In the material below, copy out every line from the one containing "Describe the element at coordinates (402, 22)" up to and including the one containing "Looking at the image, I should click on (68, 103).", changing nothing.

___ EXERCISE MATERIALS

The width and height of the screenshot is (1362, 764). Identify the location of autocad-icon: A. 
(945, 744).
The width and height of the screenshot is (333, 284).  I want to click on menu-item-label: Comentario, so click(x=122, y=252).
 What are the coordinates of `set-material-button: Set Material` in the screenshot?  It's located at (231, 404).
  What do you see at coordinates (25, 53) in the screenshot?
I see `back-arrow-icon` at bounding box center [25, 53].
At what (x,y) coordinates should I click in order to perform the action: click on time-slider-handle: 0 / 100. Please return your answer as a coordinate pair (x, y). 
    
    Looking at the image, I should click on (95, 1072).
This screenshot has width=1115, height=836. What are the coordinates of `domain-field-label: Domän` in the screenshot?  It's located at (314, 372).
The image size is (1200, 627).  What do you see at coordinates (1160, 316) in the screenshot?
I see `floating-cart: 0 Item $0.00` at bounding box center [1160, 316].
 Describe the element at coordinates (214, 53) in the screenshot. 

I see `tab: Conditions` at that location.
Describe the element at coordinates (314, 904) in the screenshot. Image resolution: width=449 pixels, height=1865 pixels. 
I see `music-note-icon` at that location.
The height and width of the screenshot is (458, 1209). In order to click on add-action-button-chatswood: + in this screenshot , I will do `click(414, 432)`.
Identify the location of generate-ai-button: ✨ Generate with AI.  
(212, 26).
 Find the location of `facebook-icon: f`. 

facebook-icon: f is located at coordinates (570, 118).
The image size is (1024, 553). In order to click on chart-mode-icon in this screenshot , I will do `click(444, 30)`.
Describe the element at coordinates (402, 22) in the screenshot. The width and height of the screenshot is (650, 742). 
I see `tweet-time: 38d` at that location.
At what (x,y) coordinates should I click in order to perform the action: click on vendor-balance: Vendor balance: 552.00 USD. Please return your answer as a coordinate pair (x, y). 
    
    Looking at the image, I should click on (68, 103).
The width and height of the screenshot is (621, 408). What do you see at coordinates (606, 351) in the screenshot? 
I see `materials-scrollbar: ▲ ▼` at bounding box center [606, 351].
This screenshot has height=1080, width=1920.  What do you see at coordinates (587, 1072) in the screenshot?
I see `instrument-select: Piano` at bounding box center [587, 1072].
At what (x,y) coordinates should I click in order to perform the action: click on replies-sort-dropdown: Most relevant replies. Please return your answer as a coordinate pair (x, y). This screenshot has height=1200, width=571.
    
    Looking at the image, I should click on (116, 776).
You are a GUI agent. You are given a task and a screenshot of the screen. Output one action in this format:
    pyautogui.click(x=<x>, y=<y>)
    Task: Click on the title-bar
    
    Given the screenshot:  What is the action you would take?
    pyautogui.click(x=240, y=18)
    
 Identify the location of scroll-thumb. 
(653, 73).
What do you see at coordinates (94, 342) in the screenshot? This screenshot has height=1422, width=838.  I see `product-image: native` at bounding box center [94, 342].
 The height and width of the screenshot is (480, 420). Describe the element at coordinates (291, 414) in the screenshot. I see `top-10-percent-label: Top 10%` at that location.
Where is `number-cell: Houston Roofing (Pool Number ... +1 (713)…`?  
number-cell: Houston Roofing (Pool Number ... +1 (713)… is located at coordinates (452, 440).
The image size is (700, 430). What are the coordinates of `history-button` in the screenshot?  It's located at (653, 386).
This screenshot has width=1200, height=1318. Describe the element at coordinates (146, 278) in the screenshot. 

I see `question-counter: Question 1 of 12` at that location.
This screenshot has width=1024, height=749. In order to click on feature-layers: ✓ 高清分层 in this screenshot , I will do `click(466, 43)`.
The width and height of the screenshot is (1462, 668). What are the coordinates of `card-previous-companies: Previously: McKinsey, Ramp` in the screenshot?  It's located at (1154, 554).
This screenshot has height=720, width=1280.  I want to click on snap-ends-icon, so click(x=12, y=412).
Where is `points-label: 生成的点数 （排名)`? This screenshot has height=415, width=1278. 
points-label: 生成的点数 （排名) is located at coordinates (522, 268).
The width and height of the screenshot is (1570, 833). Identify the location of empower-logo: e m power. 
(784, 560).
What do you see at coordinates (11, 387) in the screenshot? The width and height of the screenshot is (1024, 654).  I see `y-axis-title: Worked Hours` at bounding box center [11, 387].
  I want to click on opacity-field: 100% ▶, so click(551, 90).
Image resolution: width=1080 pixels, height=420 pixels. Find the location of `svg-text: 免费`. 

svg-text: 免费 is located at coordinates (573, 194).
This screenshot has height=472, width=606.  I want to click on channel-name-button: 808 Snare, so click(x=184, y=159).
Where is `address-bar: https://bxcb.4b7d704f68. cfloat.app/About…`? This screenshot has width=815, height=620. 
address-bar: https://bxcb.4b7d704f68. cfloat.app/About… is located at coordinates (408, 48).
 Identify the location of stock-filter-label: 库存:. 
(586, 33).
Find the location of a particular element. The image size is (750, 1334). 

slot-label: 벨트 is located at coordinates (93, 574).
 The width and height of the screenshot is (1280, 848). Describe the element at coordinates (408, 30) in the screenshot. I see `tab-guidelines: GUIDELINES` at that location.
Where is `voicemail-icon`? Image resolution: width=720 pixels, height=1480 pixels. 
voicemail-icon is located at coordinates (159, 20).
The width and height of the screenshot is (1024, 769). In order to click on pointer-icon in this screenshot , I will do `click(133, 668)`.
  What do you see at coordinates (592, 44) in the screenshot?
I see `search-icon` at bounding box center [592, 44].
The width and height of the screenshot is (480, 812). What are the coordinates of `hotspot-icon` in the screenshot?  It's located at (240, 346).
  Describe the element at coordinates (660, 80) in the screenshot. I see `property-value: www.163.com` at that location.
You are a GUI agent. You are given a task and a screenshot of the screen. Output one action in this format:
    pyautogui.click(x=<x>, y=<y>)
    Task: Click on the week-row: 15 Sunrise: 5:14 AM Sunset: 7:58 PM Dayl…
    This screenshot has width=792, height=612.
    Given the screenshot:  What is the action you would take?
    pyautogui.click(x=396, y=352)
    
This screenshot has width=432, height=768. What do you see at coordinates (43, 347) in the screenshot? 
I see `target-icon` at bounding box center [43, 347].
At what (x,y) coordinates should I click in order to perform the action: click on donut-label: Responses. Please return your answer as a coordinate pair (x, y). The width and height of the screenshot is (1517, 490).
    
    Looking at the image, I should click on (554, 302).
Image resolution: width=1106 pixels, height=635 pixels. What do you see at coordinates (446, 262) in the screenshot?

______

*OUTPUT:*
Describe the element at coordinates (402, 22) in the screenshot. The width and height of the screenshot is (650, 742). 
I see `tweet-time: 38d` at that location.
At what (x,y) coordinates should I click in order to perform the action: click on vendor-balance: Vendor balance: 552.00 USD. Please return your answer as a coordinate pair (x, y). 
    
    Looking at the image, I should click on (68, 103).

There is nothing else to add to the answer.